The weekend after the recent county elections I read and listened to more reports and analysis on them than is good for anyone. Then later, in need of some light relief, I settled down to watch the ‘Antiques Roadshow’ and couldn’t help thinking that here again were gathered the ‘real people of England’ – loyal, hardworking and, whatever their voting habits, conservative by nature; many of them would have voted for UKIP – for most of them that would be a first – the challenge for the Conservative Party is to make sure it’s the last but with the European elections coming next year that is going to be extremely difficult. Vote for the same party twice running and it can easily become habit-forming.
My constituency takes in part of North & North East Lincolnshire Unitary Councils who had no elections this year, though in April UKIP secured their second seat in a North East Lincolnshire by-election – both in seats that more often than not return a Tory so on 2nd May my centre of attention focussed on the neighbouring Lincolnshire County Council area where UKIP scored spectacular, but, in the main, predictable gains.

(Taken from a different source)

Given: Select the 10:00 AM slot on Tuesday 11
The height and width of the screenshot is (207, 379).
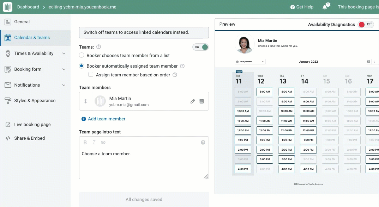Looking at the screenshot, I should (243, 111).
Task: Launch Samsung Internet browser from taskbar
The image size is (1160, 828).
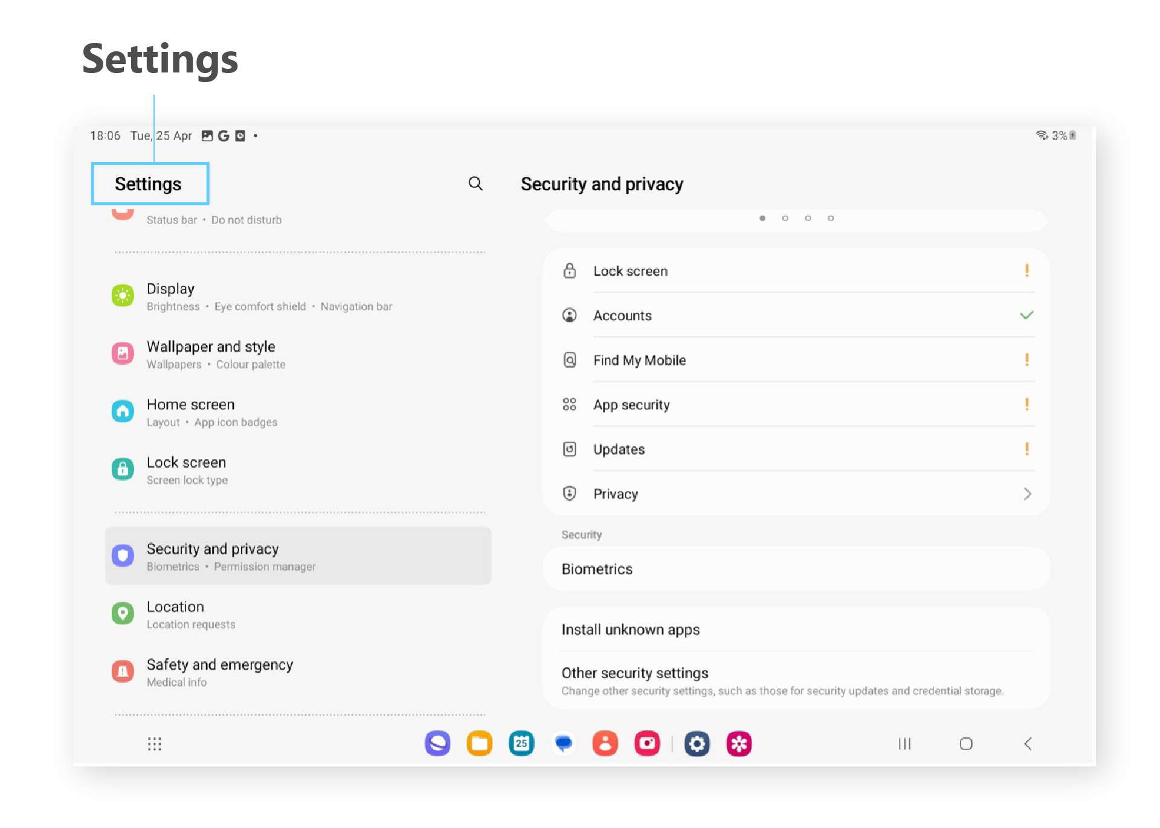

The area around Boston was where the most spectacular gains came. These were the predictable ones; with immigration at the levels they have experienced in recent years. Large cities can absorb immigrants in a way that small provincial towns can’t. Local public services struggle, resentment grows.
The public look and see a link between ‘Europe’ and immigration, ‘Europe’ and the inability to deport known terrorists and criminals, the link between ‘Europe’ and an obligation to pay benefits to those who have not contributed. Whether these links are real or perceived matters not; they are deeply ingrained in the public consciousness.
The Prime Minister has set out a perfectly logical, sensible way forward, and with an in/out referendum guaranteed by a future majority Conservative government it should be a good package to sell to the electorate. The problem is that the public are ahead of the game and won’t wait for four years. They’ve been let down once too often.
Leaders of all parties have got to appreciate that millions of the British people regard our membership of the EU as being under sufferance with even many of those old enough to have voted in 1975 feeling resentful that they were deceived into believing it was a trading arrangement rather than a political project.
The project has developed and moved on without the people giving their consent; after every new treaty there should have been a referendum. I rather suspect that we would still be where we are now but without the widespread resentment that exists.
At the moment the political momentum is with those who identify with the public, share their frustrations and identify with so much of what they perceive to be wrong rather than those seeking to manage the realities of a complex world. In the battle between charisma and competence charisma is in the lead.
If we are to return David Cameron to Downing Street in 2015 we need to deliver a referendum or at the very least set the arrangements into statute. Elvis would say ‘It’s Now or Never’ perhaps we can’t deliver that but it certainly needs to be sooner rather than later.